Much of the information that purports to provide tax techniques for ultra-high net worth investors apply to all investors. Common sense isn't necessarily terrible counsel, but it isn't enough. Those of you with investable assets of $5 million or more can benefit from having a long-term partner who can provide sound wealth management and tax advice.
Reduced to 7 Essential Points There is a wide variety of complex estate and tax preparation options.
Avoiding taxes as a member of the 1%
Create Tax Losses to Counteract Yearly Gains Learn more about how to locate a financial advisor that works with clients who have more than $10 million in liquid assets and can help you minimize your tax liability by clicking here if you are an ultra-high net worth investor in need of assistance with tax reduction. Among our many services, tax preparation is one of our specialties at Pillar Wealth Management. Reduce your expenses and increase your profits with the help of our fiduciary advising services. Visit this link now to have free speech with one of our wealth managers.
You indeed fall into a unique niche, and in a minute, we'll discuss seven tax tactics that only people with a high net worth may take advantage of.
How do affluent incomes minimize their tax liability?
Do not read this article if you have a weak stomach. These are sophisticated methods, not the basic ones commonly discussed on blogs by recent college finance graduates with little experience.
For thirty years, Pillar Wealth Management has served the needs of the uber-wealthy. We have experience managing portfolios during all market conditions, including recessions. We are committed to safeguarding your assets by employing the most effective strategies for your portfolio, as required by our fiduciary duty to you.
Our ultra-high-net-worth clientele has significantly benefited from implementing these seven tax methods, which have allowed us to save them a substantial amount of money and boost their investment returns by eliminating these avoidable losses.
Are wealth managers able to assist with tax preparation?
Reducing Brokerage Accounts' Reliance on Active Management It's important to note that your tax rate will increase proportionally with your trading volume. The account holder must disclose any realized gains when a trade is made in a brokerage account. Brokerage accounts that are actively maintained typically engage in regular trading. High-net-worth individuals rarely see improved returns when they place too much faith in active management and end up paying more taxes than they should.
Tax Strategies for the Affluent
A client who switched to us in 2017 had realized capital gains of $375,000 in 2016 in her actively managed brokerage accounts with her previous firm. That resulted in extremely high tax rates. The following year, her taxes were cut by 30% because we decreased her realized gains to zero.
How does a 30% reduction in your taxes sound? The compliment had gone well, and she was pleased.
High-net-worth investors can get hit hard by this tax, yet it's often forgotten. Contact Hutch Ashoo, CEO and Co-Founder of Pillar Wealth Management, if you're interested in learning high net worth tax methods, especially as they relate to your portfolio. He will advise you on how to minimize your taxes as a high- or ultra-high-net-worth investor and will do so on a fee-only, independent, fiduciary basis. Read his free book on maintaining your ultra-high net worth status to learn more about his strategy.

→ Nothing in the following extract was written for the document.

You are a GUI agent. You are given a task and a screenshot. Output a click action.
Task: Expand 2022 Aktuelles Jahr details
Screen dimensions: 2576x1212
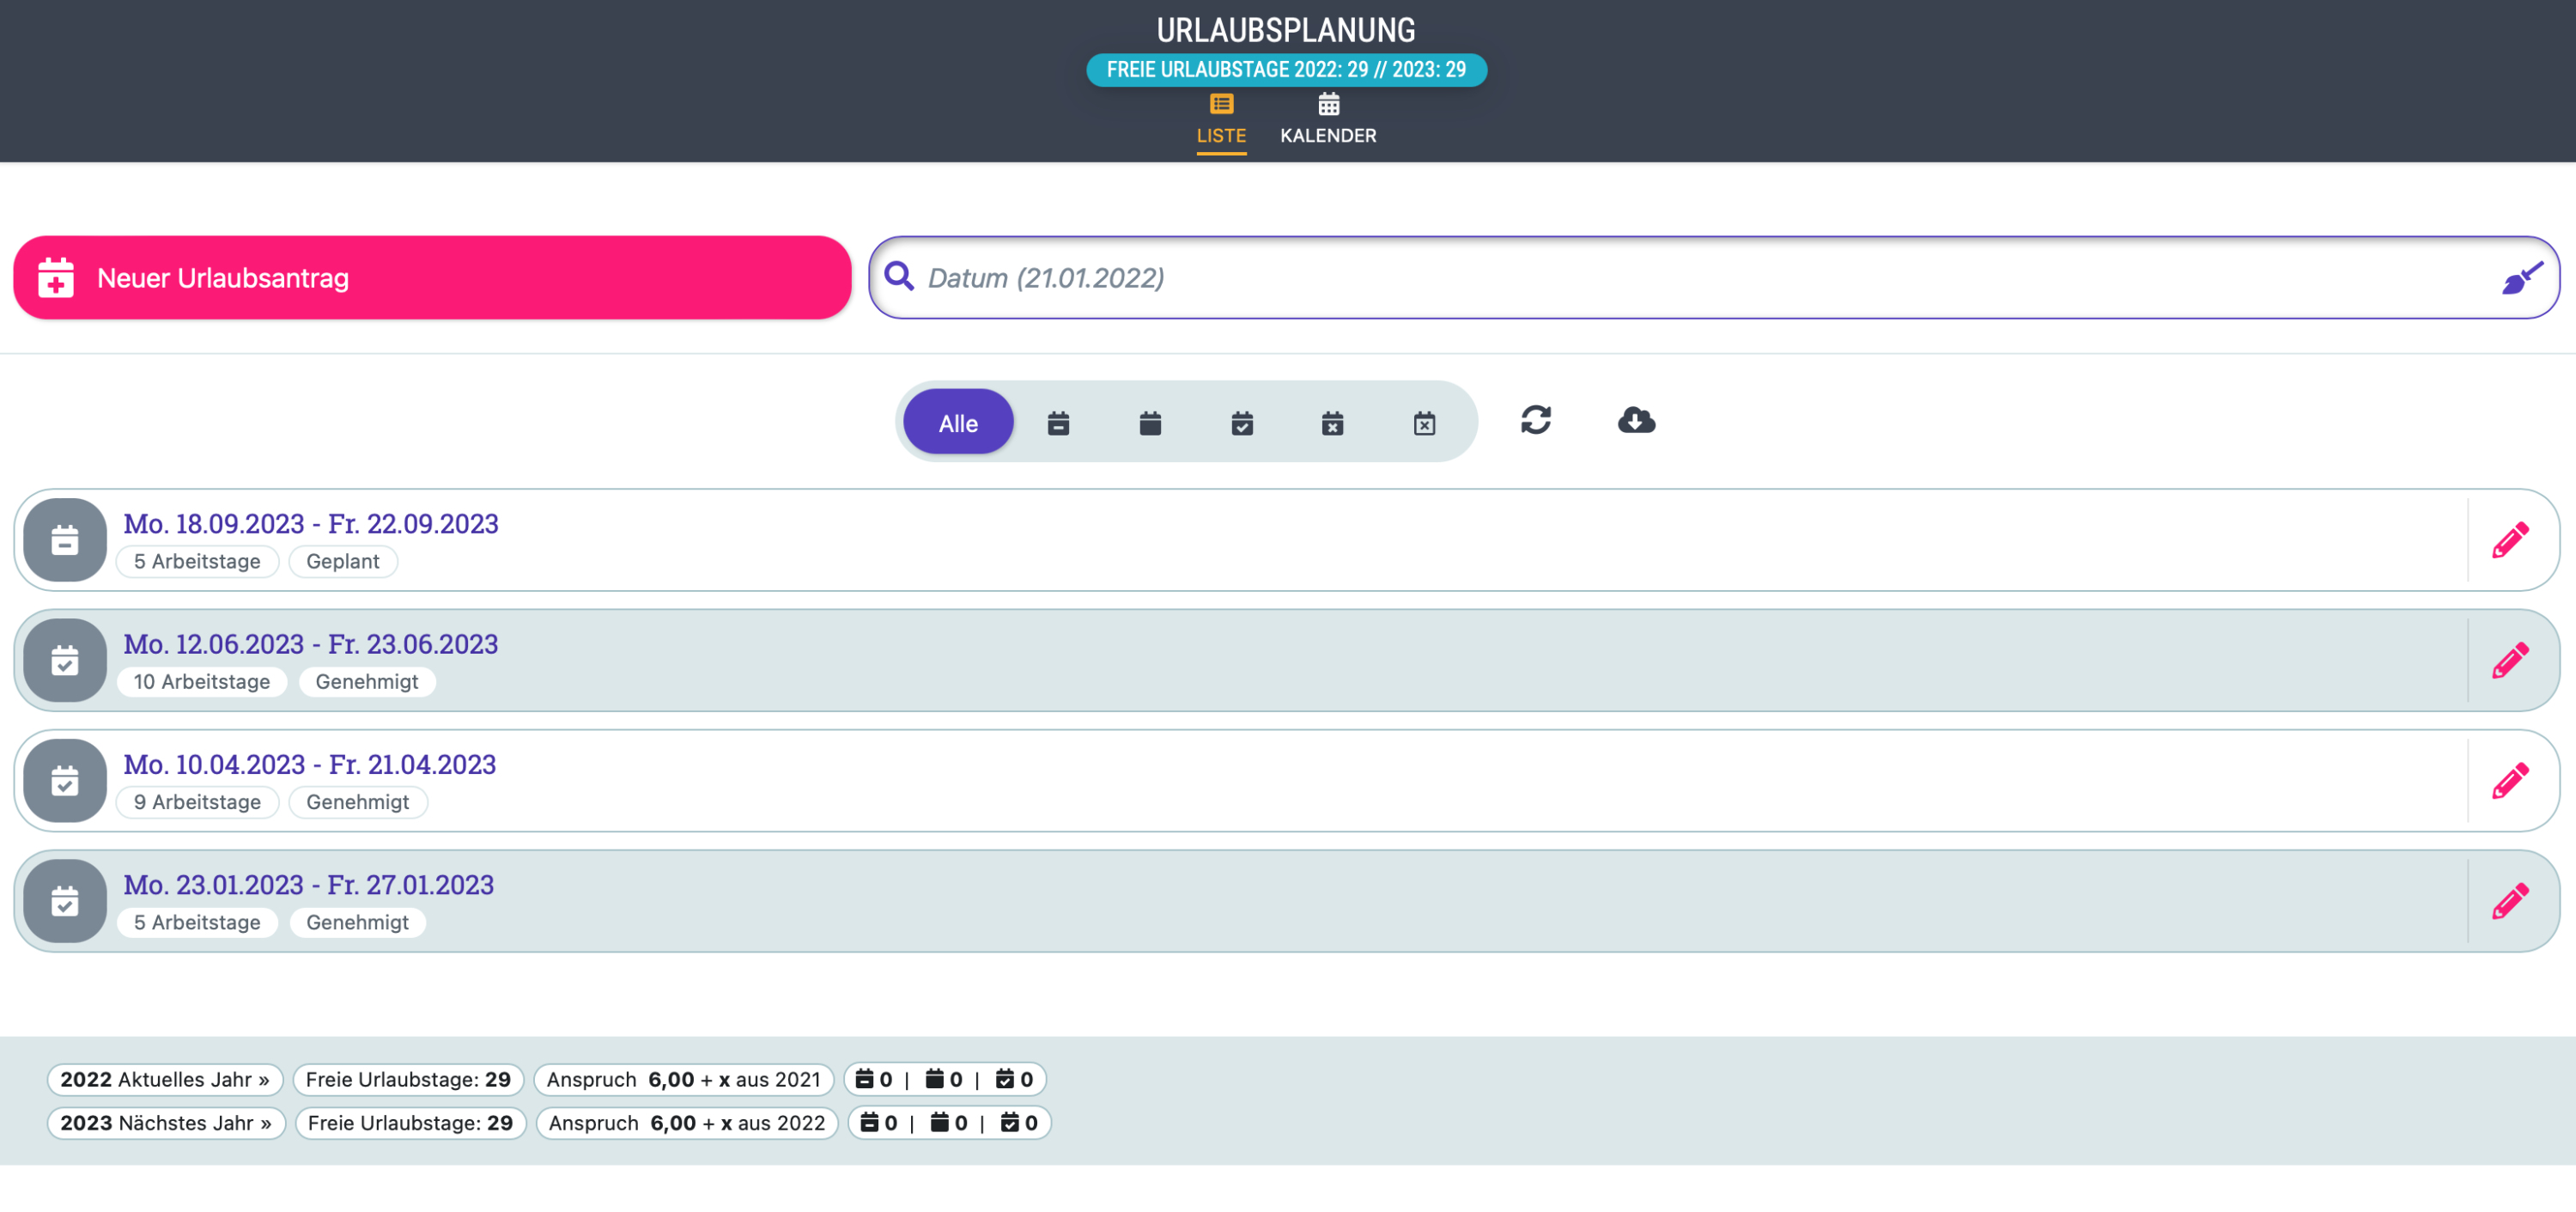[165, 1079]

Methods of tax depreciation for the wealthy
Reduce the number of taxable bond issues As this article from Fidelity explains, whenever a fund manager buys or sells securities, taxable bonds also generate capital gains, just like stocks do. You may also be required to pay capital gains taxes when you sell your bond shares.
This Investopedia article outlines why high-net-worth investors should avoid taxable bond funds. To get the most significant tax break, you should invest in municipal bonds rather than federal ones because you pay the highest tax rate. The federal government does not tax the dividends from municipal bonds, and many states do not tax them either.
Financial planning for managing wealth
Since annualized rates of return on bond funds are calculated before taxes, considering them alone is not enough to make a wise investment decision. If you're a high-net-worth investor in a high-tax state like California, a taxable bond with a 5% performance is probably a poorer deal than a municipal bond with a 2.5% return. Check out our no-cost manual if you need assistance locating a financial advisor who is conversant with these complexities.
Send your Required Minimum Distributions to an organization, retirees with a high net worth! Retirees with significant assets over 70.5 years old (before 2020) may not need to take RMDs from their retirement accounts. You still have access to sufficient funds, and this demanding condition does nothing but increases your tax liability.